Magnetic anisotropies in chiral spin systems can affect dramatically the allowed stable magnetic configurations. Using a Green's function approach, we examine the role of fluctuations in determining boundaries between allowed states in a monoaxial chiral magnet. The effects of uniaxial anisotropy are found to be most pronounced near the point separating the helicoidal, ferromagnetic, and paramagnetic phases. The cone state, which can appear when an external magnetic field is applied, is particularly strongly affected near the boundary with the paramagnetic phase. A metastable region is found, indicating the appearance of a fluctuation-induced phase transition. This metastable region arises from off-diagonal elements in the Green's functions, and can exist even without anisotropy.

Figure 1

Sketches of the three magnetic states: HM, FM, and conical. The top image describes the directions of spins $\left\{{\overrightarrow{\stackrel{̃}{S}}}_i\right\}$ in the original frame, which have the cone angle ${\theta }_0$ defined by the angle between ${\overrightarrow{\stackrel{̃}{S}}}_i$ and $z$ axis of the original frame. (a) The helicoidal (HM) state is described by ${\theta }_0=\pi /2$, (c) the ferromagnetic (FM) state by ${\theta }_0=0$, and (b) otherwise we call the state conical.

Figure 2

Left: Zero magnetic field phase diagram using (a) the mean field approximation and (b) the Green's function method.

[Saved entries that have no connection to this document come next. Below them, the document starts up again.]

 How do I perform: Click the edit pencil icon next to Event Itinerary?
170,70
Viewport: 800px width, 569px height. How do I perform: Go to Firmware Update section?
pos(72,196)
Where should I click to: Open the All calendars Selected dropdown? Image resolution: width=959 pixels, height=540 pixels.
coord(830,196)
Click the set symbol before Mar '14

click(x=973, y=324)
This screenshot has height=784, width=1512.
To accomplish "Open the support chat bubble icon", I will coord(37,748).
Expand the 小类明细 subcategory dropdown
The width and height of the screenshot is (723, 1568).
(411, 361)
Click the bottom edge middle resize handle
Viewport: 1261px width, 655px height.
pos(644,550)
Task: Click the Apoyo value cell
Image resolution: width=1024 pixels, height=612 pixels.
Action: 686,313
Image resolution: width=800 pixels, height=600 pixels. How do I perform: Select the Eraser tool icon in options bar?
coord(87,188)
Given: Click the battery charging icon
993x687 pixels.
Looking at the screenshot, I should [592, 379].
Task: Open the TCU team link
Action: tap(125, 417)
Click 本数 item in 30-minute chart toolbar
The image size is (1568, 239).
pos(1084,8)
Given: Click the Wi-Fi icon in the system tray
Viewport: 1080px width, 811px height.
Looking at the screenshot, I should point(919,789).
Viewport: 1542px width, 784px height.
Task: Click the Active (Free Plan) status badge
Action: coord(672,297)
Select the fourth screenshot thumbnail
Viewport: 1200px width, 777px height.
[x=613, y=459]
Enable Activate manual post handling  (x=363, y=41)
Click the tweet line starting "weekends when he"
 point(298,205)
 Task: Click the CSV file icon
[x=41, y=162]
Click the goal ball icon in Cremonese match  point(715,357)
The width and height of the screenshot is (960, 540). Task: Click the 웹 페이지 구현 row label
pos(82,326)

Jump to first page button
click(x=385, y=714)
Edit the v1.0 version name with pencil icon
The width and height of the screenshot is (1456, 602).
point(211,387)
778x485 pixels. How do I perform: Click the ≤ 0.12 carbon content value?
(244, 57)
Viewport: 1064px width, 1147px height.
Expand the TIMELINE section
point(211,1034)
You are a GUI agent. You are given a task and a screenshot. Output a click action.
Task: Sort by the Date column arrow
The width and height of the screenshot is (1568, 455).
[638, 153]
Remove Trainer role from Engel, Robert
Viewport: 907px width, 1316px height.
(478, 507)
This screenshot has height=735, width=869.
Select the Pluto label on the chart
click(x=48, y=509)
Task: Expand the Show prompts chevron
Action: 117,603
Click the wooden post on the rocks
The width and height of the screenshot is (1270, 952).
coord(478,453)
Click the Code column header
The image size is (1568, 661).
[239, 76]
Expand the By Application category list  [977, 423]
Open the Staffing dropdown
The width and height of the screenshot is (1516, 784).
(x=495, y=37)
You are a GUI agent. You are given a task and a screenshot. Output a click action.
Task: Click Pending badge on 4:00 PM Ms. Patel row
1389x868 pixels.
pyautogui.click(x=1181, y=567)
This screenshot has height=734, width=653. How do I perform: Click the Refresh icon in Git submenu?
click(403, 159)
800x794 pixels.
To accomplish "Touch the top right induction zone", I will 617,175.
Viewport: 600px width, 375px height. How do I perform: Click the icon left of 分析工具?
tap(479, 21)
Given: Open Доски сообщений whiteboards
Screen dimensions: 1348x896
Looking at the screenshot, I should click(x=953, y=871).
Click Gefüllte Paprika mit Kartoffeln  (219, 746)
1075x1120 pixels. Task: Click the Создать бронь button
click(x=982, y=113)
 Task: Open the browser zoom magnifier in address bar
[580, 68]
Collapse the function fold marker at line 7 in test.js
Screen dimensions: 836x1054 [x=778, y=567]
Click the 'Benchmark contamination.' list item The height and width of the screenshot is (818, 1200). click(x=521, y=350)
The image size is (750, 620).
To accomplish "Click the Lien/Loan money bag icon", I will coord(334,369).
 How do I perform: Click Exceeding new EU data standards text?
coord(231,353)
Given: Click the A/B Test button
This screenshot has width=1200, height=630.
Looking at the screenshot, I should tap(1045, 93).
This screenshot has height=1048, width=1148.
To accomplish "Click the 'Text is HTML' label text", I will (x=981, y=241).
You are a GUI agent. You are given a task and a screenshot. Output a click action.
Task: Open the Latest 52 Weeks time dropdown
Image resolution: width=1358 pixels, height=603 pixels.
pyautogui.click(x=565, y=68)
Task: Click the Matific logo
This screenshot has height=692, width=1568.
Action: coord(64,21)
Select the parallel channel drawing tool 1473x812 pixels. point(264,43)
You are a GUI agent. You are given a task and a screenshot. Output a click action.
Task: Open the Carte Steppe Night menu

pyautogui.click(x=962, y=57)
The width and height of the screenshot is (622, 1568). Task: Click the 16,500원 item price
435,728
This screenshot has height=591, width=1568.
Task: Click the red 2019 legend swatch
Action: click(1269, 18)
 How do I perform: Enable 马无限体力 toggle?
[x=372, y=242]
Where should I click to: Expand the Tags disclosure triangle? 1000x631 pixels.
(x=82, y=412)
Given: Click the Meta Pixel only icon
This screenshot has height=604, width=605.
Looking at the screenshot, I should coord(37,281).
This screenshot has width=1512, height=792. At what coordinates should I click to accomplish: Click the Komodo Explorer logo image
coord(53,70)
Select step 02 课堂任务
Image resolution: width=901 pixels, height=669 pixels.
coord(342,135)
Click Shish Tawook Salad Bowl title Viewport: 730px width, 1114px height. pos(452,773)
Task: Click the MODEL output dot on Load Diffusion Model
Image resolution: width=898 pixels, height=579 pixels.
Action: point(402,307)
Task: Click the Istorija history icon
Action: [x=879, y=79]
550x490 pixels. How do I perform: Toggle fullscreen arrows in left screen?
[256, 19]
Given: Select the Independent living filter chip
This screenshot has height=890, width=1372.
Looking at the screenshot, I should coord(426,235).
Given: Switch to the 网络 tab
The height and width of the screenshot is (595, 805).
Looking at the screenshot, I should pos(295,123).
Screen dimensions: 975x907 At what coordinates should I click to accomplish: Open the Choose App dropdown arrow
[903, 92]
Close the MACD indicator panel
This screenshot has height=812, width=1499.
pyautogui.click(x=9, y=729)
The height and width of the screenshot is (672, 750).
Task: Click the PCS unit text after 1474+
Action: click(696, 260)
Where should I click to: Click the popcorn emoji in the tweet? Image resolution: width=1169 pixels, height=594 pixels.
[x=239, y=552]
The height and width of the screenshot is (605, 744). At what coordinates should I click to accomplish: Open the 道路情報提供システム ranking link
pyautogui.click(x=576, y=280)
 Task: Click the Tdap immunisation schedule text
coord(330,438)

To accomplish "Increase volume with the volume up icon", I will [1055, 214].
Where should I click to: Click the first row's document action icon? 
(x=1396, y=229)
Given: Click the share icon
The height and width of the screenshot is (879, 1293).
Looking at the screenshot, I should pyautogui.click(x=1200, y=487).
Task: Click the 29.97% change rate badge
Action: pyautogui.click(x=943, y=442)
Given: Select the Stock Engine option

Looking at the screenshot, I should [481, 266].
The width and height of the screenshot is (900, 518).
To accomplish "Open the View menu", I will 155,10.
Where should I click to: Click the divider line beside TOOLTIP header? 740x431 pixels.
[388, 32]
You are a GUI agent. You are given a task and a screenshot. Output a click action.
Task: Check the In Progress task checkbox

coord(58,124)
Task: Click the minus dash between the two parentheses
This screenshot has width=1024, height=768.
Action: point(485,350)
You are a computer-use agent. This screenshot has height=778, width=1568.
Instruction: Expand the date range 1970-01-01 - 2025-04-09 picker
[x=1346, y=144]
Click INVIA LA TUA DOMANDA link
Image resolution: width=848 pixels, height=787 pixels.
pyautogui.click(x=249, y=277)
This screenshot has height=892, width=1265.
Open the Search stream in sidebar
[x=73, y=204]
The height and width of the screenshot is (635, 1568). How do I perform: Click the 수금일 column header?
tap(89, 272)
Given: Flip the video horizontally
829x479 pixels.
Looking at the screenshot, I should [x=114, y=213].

Fluctuations included in the Green's function method create a region near the HM-FM phase boundary where the HM and FM states have different energies and are either stable or metastable. The region is very narrow and cannot be discerned visually in this plot. Middle: Threshold field for a continuous transition using (c) the mean field approximation and (d) the Green's function method. The blue dashed lines correspond to the boundary shown in (a) and (b). In the Green's function method, there is a shaded region where multiple solutions exist. Right: Magnetic field dependence of the FM resonance frequency $E_Q$ and the cone angle ${\theta }_0$ for $K/J_{\parallel }=0.005$. (e) is for $T/J_{\parallel }=2.4$ outside the shaded region of (d), and (f) for 2.64 in the shaded region. In the top panel, there is always a single solution to the self-consistent equation for all values of the magnetic field. In the lower panel, there are two solutions for some magnetic field values. In experiment this would appear as a discontinuous change, or “gap.” We use $J_{\perp }/J_{\parallel }=1$ and $D/J_{\parallel }=0.1$ for (a)–(f).